_Material for the task_
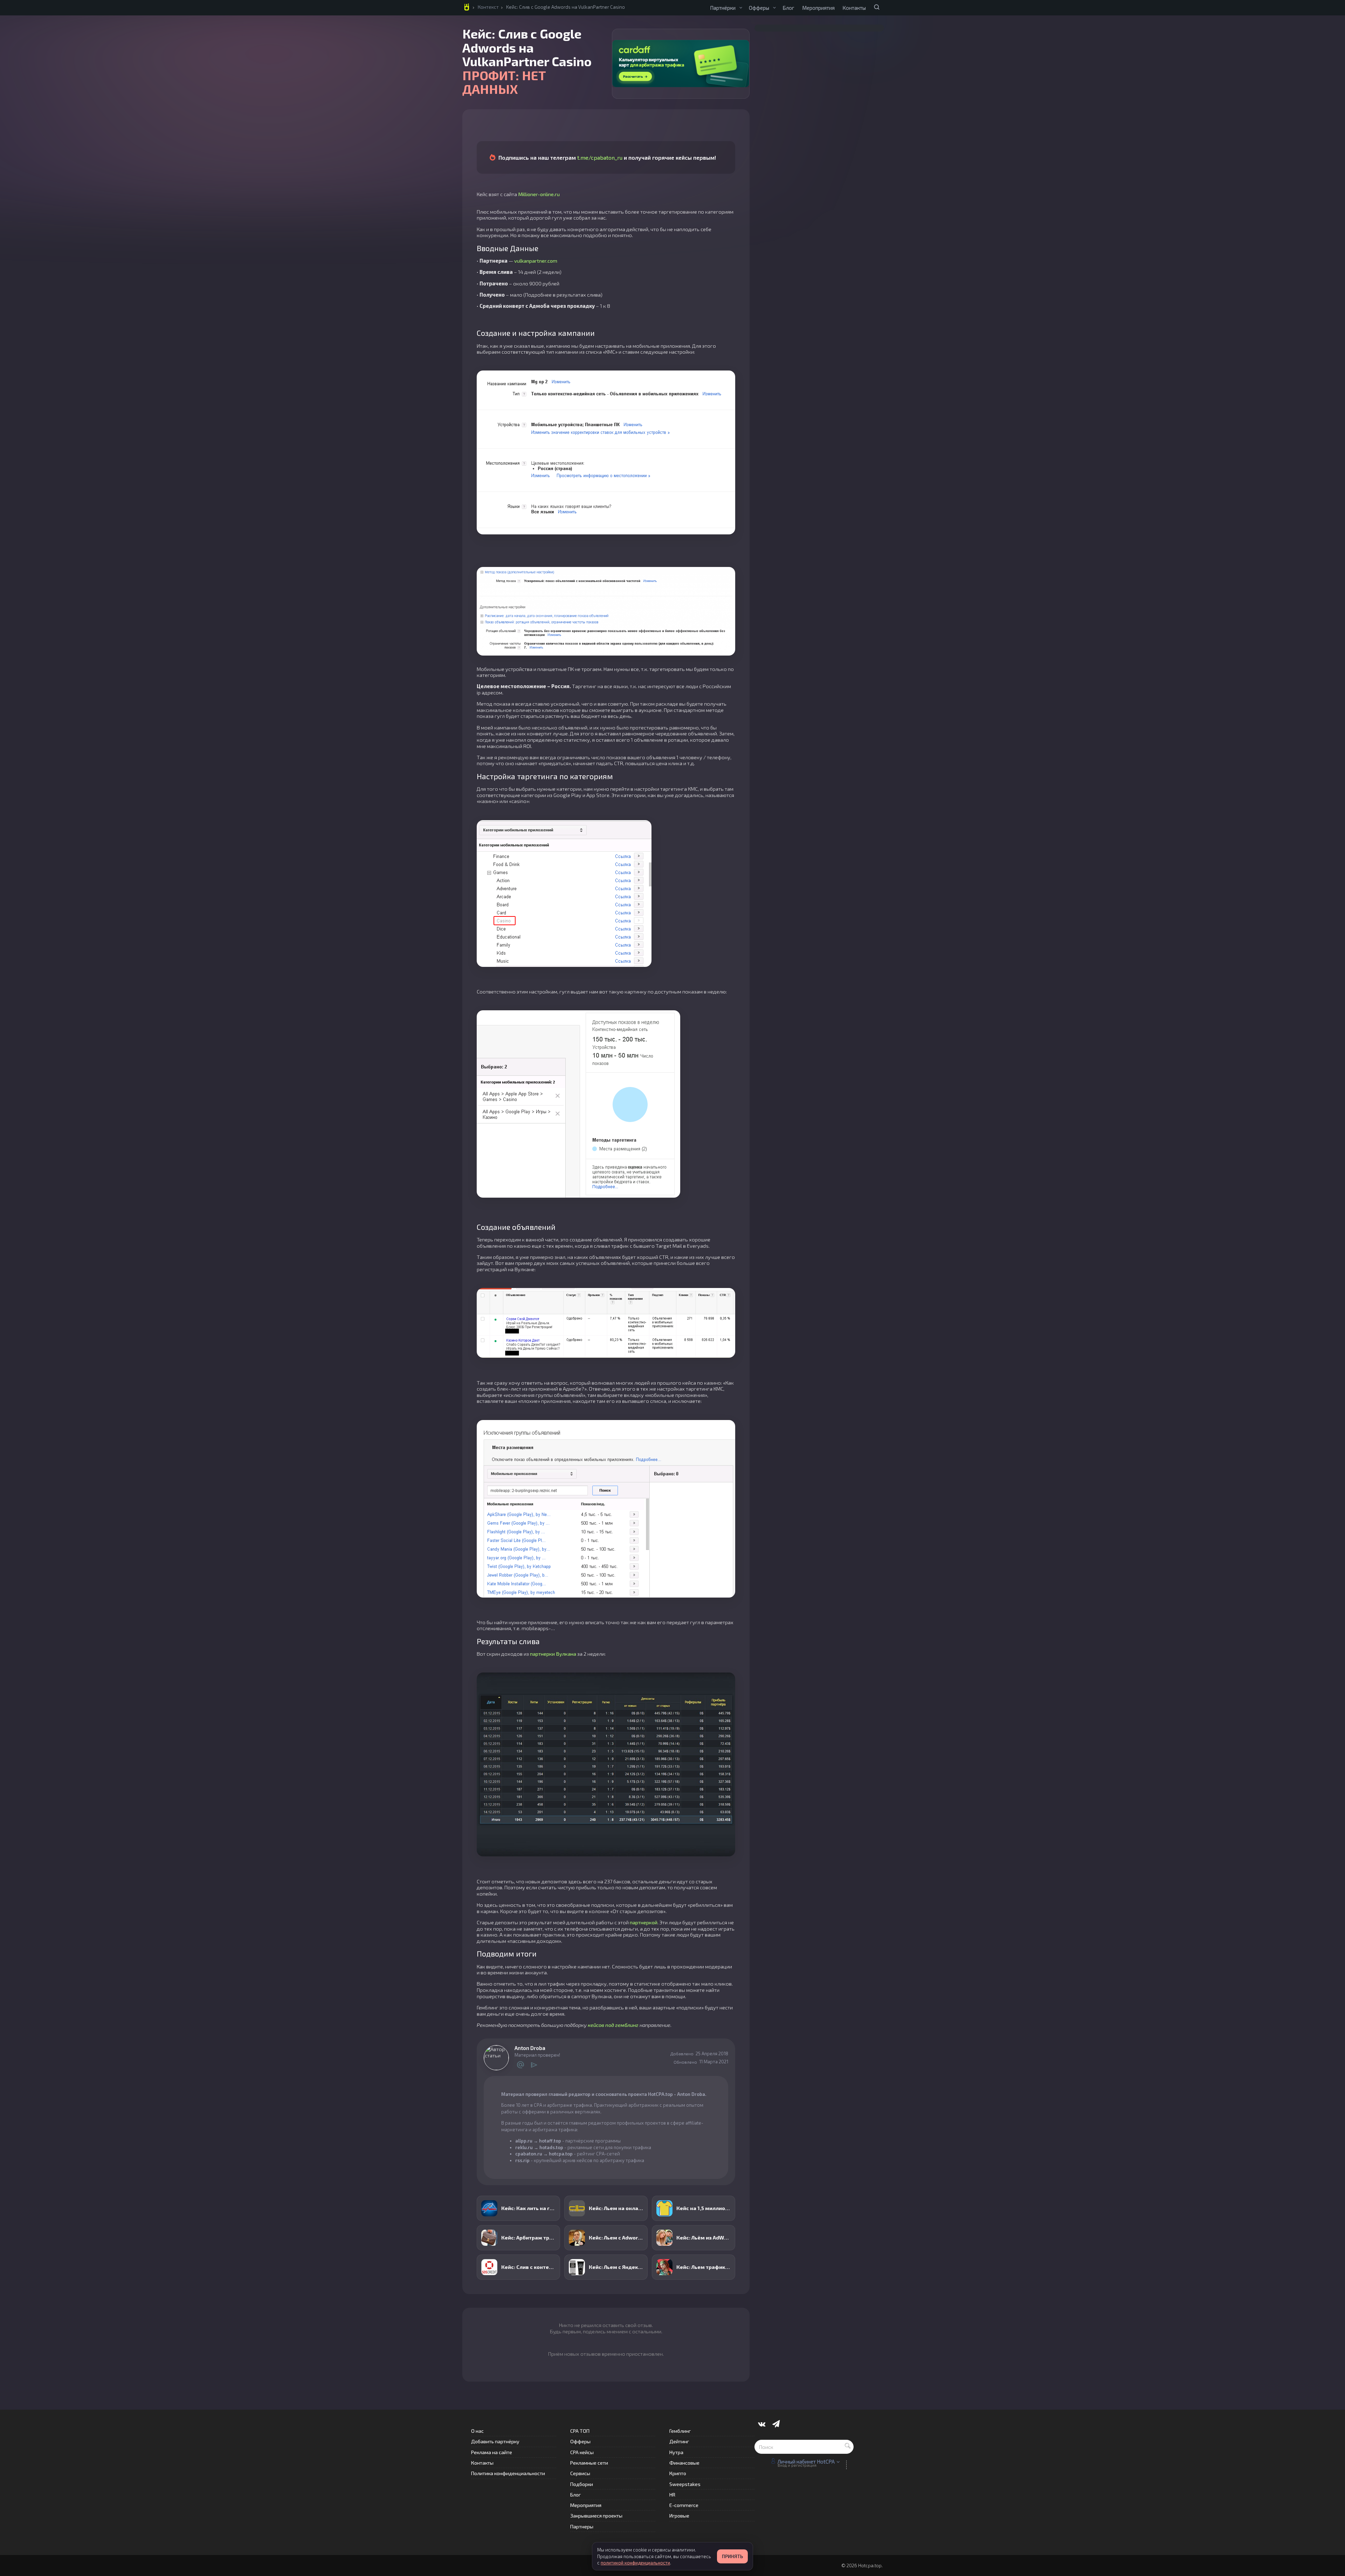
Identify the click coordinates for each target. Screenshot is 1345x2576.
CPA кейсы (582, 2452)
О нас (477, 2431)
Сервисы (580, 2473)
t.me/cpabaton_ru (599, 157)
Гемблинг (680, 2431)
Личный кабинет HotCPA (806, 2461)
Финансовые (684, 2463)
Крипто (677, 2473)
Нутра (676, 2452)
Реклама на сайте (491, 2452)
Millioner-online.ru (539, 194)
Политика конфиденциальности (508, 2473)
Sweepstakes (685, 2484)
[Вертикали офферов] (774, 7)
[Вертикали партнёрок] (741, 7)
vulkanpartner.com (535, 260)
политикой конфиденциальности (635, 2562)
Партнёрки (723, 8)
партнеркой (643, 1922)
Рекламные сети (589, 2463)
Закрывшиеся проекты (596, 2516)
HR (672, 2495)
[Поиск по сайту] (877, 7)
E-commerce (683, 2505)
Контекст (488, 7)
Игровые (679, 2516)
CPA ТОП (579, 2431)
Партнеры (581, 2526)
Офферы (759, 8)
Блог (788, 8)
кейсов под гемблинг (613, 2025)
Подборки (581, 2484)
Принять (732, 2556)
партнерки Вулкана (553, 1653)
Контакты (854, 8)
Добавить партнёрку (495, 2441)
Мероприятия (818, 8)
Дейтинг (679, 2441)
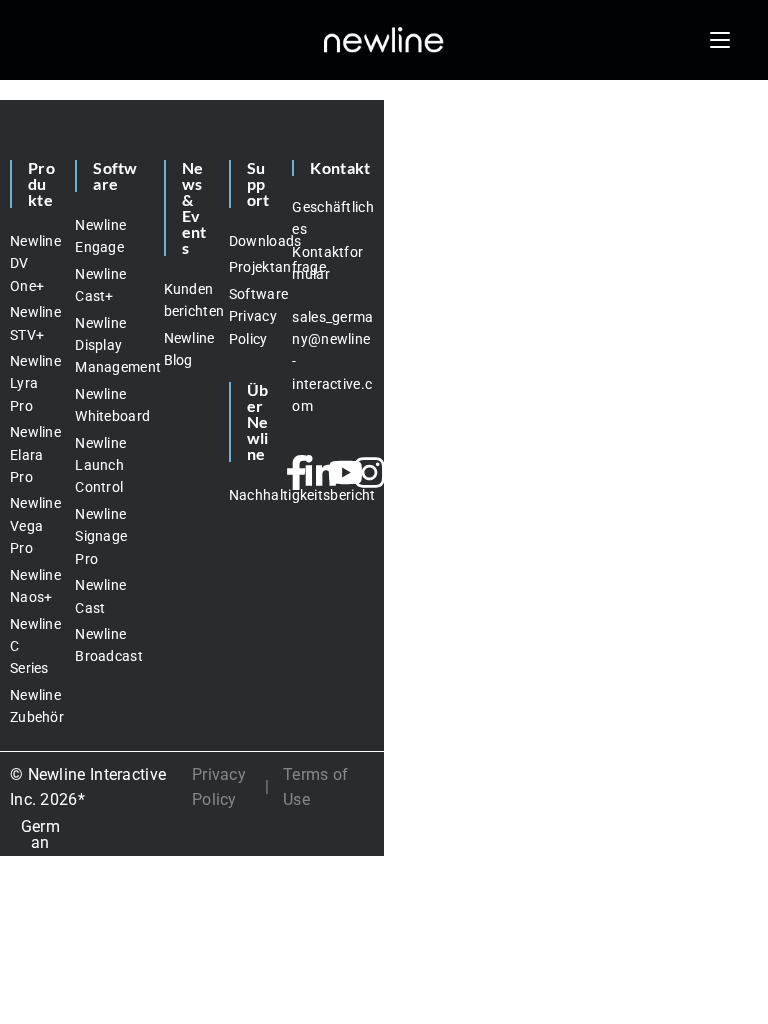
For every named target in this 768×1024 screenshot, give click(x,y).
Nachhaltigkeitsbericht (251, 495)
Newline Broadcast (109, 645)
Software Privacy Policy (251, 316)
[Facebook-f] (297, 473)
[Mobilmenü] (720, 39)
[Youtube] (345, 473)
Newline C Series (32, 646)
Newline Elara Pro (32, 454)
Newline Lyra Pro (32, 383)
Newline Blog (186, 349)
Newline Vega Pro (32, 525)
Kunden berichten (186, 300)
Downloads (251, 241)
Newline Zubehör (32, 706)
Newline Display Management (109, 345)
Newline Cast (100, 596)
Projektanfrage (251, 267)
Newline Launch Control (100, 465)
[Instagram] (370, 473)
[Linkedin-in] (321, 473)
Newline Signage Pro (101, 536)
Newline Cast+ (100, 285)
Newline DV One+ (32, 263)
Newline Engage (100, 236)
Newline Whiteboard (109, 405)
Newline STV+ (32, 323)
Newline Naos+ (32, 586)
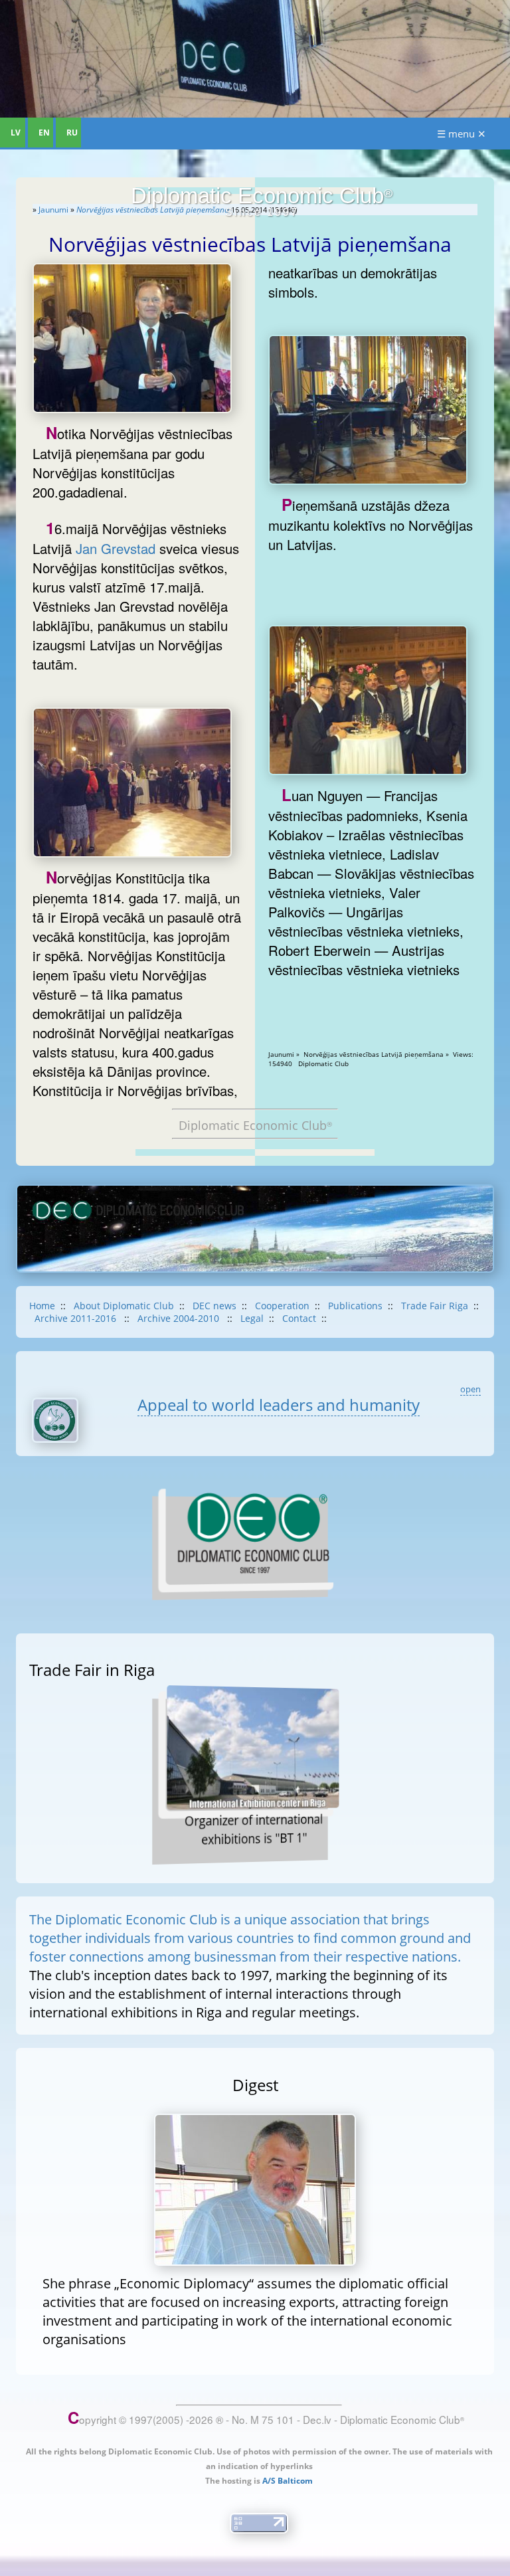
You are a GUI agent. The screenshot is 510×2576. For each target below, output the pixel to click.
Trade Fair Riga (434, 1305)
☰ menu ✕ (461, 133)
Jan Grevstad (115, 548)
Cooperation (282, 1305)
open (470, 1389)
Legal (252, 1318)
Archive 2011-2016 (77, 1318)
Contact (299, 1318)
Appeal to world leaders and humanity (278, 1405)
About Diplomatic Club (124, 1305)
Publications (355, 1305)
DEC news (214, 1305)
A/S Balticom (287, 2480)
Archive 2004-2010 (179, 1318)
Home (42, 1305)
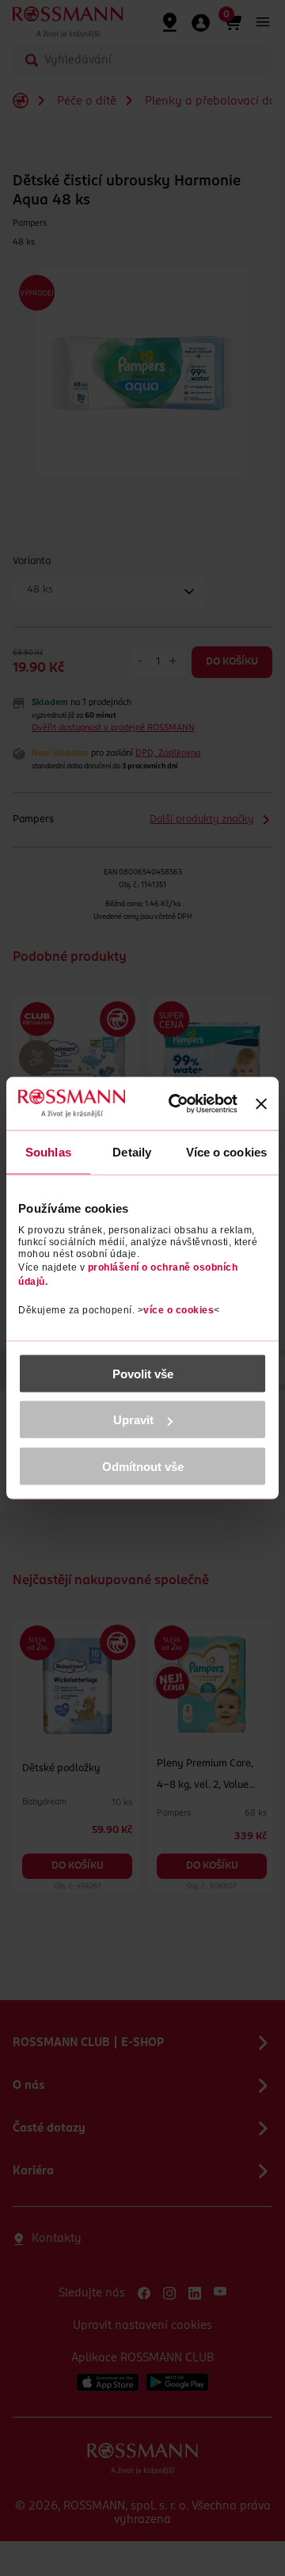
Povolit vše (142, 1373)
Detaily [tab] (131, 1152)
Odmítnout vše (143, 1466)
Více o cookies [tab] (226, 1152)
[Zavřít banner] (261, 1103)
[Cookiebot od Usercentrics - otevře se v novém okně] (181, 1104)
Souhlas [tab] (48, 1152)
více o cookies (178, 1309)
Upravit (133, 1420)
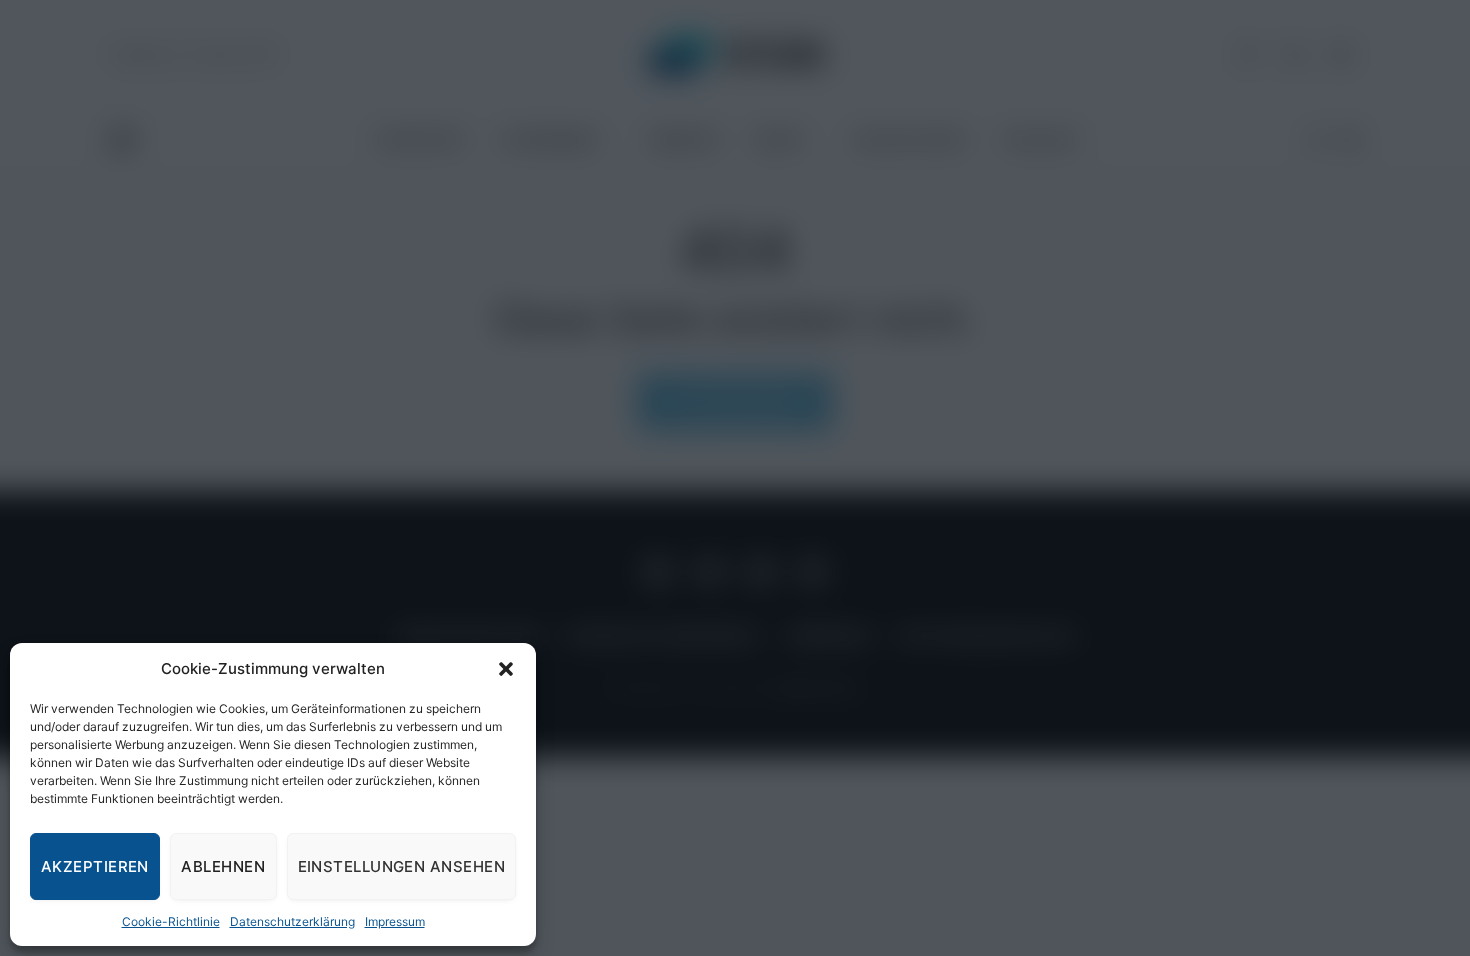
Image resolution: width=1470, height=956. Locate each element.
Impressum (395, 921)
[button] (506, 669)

_Exercise_
In the listing above, find the line containing "Millioner-online.ru (539, 194)" and the line containing "[Поиск по сайту] (877, 7)", then quote both, plus every line between them, exactly as written.

_Exercise answer_
Millioner-online.ru (539, 194)
Политика конфиденциальности (508, 2473)
Sweepstakes (685, 2484)
[Вертикали офферов] (774, 7)
[Вертикали партнёрок] (741, 7)
vulkanpartner.com (535, 260)
политикой конфиденциальности (635, 2562)
Партнёрки (723, 8)
партнеркой (643, 1922)
Рекламные сети (589, 2463)
Закрывшиеся проекты (596, 2516)
HR (672, 2495)
[Поиск по сайту] (877, 7)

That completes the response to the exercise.